O Governo pretende aprovar uma iniciativa legislativa que permite adjudicar sem concurso público obras até cinco milhões de euros e bens e serviços até 200.000 euros, tanto a nível nacional, quanto local.
Atacar urgentemente a crise é a justificação oficial. Que ela, a crise tem de ser atacada, ninguém tem dúvidas. A questão está em avaliar-se se é desta forma que se lá chega…
Aparentemente, e no plano teórico, todas as medidas desburocratizadoras e que apontem para a simplificação de métodos e agilização de processos são correctas e bem-vindas.
Só que, sobram razões para colocar outras questões relevantes, relativamente a esta medida.

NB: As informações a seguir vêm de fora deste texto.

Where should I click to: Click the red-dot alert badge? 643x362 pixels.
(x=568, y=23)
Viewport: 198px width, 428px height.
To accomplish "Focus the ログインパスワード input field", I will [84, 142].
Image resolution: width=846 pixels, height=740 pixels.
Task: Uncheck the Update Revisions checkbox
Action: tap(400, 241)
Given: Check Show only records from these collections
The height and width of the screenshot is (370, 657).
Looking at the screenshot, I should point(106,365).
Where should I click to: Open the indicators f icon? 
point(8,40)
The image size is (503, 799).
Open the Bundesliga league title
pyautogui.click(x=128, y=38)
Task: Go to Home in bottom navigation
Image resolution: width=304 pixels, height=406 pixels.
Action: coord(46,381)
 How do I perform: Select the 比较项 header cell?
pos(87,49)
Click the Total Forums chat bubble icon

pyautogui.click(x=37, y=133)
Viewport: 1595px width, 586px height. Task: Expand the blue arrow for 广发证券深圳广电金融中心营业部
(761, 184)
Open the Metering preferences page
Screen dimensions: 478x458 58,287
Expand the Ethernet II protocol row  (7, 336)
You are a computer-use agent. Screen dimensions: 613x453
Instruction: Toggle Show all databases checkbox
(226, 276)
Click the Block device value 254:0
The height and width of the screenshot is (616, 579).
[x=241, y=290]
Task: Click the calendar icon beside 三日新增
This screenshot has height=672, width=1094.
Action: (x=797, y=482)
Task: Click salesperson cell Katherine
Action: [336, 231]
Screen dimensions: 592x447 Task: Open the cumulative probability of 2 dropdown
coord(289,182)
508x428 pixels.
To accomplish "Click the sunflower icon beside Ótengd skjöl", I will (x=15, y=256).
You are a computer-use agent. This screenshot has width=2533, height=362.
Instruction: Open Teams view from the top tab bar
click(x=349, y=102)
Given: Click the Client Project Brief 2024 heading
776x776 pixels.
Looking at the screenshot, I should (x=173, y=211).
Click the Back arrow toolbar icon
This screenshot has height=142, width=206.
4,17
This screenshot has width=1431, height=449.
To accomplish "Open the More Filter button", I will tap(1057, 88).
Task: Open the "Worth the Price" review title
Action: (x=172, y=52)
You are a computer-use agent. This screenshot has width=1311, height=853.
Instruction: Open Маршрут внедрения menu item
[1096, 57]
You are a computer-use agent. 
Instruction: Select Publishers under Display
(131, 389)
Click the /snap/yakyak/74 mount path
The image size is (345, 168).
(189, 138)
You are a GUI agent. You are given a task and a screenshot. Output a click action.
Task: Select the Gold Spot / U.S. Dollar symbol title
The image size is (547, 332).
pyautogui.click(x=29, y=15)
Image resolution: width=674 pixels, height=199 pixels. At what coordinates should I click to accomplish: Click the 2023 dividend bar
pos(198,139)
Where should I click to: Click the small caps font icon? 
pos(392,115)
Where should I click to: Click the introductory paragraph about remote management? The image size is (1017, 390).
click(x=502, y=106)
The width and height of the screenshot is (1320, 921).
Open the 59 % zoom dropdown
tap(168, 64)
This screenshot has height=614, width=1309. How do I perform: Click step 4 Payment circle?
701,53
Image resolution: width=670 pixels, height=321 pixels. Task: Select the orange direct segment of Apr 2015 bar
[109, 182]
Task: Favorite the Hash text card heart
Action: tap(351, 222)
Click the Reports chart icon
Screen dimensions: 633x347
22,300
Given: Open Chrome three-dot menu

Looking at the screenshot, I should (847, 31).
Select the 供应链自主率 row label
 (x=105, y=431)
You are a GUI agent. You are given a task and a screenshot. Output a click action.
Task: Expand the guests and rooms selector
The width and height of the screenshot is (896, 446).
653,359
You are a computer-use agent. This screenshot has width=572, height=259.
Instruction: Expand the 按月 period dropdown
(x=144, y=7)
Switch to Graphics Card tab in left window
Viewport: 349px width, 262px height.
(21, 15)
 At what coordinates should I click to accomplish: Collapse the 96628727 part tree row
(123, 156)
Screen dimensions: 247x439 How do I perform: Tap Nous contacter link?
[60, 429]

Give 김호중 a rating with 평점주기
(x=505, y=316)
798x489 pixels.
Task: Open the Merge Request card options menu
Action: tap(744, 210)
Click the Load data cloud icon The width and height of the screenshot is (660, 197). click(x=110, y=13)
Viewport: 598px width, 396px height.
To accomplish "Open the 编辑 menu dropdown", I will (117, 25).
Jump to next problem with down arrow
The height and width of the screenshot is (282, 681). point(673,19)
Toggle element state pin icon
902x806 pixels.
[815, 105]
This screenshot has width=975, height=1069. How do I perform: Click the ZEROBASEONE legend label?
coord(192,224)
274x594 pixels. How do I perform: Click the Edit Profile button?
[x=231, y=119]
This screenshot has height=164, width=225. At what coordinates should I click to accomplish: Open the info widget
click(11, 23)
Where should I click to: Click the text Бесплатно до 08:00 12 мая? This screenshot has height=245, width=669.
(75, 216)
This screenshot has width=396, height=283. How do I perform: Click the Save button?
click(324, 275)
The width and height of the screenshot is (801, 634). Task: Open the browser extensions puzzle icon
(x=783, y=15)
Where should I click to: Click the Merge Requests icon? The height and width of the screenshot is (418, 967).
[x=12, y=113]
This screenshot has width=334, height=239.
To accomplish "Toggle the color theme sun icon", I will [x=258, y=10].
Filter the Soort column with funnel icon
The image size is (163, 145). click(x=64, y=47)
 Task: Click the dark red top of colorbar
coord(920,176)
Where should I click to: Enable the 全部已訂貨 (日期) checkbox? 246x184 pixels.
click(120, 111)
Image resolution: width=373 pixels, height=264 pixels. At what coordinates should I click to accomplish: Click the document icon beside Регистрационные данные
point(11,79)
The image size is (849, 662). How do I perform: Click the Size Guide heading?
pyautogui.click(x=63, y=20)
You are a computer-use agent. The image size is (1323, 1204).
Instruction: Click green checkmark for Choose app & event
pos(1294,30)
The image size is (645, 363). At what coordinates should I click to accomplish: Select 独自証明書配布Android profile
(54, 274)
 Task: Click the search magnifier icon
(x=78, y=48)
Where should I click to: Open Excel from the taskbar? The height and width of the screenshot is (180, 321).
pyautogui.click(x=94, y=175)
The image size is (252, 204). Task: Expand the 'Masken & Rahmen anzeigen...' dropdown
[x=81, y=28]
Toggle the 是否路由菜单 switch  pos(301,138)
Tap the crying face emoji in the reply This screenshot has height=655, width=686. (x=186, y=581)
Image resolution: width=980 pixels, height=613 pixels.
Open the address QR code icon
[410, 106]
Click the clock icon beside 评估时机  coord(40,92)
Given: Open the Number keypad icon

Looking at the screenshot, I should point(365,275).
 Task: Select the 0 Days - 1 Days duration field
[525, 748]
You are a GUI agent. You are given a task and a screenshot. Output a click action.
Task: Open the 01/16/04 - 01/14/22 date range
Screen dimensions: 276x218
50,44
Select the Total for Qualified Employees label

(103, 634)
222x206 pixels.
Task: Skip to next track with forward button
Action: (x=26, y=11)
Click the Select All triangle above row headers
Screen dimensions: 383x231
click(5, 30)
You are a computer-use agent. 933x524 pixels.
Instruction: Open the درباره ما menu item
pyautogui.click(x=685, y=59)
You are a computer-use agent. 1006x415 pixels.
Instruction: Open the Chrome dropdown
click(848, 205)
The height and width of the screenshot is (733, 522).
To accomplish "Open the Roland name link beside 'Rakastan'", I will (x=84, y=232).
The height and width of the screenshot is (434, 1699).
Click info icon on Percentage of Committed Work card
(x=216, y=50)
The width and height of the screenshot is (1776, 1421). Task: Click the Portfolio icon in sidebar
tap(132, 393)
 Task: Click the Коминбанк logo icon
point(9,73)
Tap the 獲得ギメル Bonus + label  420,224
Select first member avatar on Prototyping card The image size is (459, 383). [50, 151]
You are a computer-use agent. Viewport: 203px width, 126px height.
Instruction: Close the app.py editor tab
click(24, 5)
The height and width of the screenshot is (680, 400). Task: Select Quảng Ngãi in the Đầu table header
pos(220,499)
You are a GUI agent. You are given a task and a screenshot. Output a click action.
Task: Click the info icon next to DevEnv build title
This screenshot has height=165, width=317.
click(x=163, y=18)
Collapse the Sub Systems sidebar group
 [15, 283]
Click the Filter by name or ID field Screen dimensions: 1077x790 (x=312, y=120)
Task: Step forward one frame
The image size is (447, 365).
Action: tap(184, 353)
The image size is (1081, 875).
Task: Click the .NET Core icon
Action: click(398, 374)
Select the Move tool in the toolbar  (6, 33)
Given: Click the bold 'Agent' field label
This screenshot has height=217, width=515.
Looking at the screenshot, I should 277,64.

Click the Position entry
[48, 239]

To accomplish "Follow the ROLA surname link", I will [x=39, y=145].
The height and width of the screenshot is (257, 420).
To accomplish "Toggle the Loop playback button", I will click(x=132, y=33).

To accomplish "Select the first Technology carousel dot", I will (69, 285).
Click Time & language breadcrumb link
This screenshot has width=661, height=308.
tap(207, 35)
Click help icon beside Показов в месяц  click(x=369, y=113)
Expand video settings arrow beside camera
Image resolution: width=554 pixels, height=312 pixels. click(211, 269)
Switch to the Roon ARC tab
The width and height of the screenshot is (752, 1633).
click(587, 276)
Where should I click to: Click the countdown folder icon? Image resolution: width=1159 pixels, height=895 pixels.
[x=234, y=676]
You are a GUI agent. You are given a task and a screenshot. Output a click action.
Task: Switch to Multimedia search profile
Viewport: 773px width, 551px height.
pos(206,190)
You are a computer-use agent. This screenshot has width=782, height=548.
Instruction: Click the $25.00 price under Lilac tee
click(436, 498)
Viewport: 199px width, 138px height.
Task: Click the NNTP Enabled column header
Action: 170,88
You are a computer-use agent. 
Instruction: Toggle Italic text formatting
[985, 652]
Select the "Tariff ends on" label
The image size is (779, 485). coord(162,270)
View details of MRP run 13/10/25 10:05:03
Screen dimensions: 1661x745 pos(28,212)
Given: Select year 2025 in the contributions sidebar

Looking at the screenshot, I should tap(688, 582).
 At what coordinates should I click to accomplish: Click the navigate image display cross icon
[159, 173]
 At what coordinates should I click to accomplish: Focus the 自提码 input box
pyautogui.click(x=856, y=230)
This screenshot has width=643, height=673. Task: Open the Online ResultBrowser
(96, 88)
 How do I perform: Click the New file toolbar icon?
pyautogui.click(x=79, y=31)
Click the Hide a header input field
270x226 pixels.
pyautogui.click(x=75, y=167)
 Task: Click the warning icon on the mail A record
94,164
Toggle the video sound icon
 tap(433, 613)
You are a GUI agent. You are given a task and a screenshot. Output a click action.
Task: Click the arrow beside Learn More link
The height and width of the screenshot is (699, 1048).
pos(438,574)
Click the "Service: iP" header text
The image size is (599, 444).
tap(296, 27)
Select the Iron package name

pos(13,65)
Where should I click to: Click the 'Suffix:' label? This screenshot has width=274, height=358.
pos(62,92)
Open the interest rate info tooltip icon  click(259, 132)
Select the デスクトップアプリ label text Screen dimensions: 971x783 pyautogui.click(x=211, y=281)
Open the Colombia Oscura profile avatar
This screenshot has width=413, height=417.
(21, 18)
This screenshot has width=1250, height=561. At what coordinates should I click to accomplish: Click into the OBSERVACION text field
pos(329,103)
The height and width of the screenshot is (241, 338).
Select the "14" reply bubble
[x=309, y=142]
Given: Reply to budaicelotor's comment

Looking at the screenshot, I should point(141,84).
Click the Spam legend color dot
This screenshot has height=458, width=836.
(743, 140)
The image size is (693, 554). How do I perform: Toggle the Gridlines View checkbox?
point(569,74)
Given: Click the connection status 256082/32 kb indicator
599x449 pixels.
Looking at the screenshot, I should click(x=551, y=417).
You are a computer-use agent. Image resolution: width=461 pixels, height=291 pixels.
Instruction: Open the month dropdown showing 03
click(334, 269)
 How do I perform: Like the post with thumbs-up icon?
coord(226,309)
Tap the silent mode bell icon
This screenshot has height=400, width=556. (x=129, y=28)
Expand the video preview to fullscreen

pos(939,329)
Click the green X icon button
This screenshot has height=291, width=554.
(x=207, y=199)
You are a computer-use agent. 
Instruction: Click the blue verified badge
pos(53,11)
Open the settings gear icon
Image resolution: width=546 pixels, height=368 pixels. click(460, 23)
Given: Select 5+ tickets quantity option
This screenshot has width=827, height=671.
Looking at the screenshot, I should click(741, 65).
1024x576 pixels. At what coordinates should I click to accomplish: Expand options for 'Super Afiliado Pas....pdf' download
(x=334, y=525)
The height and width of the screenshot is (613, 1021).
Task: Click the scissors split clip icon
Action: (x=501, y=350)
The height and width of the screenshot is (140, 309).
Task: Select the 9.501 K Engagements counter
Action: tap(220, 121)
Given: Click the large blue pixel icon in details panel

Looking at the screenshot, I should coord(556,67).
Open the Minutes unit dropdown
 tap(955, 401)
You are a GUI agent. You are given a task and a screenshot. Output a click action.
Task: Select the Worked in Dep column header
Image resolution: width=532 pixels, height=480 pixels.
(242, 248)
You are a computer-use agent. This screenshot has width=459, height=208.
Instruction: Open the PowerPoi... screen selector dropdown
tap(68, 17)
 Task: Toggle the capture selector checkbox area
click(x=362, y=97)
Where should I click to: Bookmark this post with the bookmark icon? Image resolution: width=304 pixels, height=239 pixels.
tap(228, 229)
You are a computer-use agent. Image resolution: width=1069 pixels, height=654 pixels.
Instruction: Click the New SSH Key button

Desde logo, porque tal intenção não aparece rodeada das cautelas adequadas, tais como, a possibilidade de qualquer cidadão fazer buscas por entidade adjudicante, empresa, valor, tipo de contrato e tipo de actividade.
Estas, entre outras, evidentemente!
Se tivermos em conta que todos os relatórios elaborados pelo Ministério Público e pela Polícia Judiciária demonstram que a maioria dos processos de investigação, sobre eventuais actos de corrupção, favorecimento ou gestão danosa - incluindo aqueles que abortam antes da conclusão – se situam exactamente nesta área da Administração Local, fácil é antever que tal iniciativa legislativa pode contribuir decisivamente para agravar este quadro nada dignificante para o poder local!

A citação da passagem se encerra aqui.